▶ Goal of the exercise: Please format the items from the line containing "The width and height of the screenshot is (906, 527)." through the last line of the items as a JSON list of strings, one per line, including both of those lines and leaving out blank lines.

▶ Supplied material:
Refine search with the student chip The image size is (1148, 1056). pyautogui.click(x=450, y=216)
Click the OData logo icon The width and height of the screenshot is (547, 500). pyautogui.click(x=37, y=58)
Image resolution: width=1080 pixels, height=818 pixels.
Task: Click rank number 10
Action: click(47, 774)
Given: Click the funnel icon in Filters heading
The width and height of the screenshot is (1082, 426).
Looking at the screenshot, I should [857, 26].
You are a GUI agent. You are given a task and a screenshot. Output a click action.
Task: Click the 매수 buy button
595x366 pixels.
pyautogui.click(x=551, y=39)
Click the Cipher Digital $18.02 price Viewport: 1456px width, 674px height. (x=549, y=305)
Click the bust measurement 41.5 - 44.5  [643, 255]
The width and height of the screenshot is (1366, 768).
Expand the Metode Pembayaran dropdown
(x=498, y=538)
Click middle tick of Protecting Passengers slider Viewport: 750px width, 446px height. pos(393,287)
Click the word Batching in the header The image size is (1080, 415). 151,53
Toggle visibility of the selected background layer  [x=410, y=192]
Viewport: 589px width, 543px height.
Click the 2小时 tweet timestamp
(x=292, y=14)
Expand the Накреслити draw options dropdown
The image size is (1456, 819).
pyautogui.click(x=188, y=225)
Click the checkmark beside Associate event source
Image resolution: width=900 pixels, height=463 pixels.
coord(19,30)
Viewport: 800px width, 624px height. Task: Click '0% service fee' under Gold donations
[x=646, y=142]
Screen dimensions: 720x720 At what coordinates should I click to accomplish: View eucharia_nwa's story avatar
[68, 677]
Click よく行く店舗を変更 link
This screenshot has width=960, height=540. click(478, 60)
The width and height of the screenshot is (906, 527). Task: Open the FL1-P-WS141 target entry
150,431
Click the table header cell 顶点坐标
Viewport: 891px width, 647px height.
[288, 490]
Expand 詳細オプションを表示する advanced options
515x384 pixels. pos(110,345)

▶ Exercise answer:
[
  "The width and height of the screenshot is (906, 527). Task: Open the FL1-P-WS141 target entry",
  "150,431",
  "Click the table header cell 顶点坐标",
  "Viewport: 891px width, 647px height.",
  "[288, 490]",
  "Expand 詳細オプションを表示する advanced options",
  "515x384 pixels. pos(110,345)"
]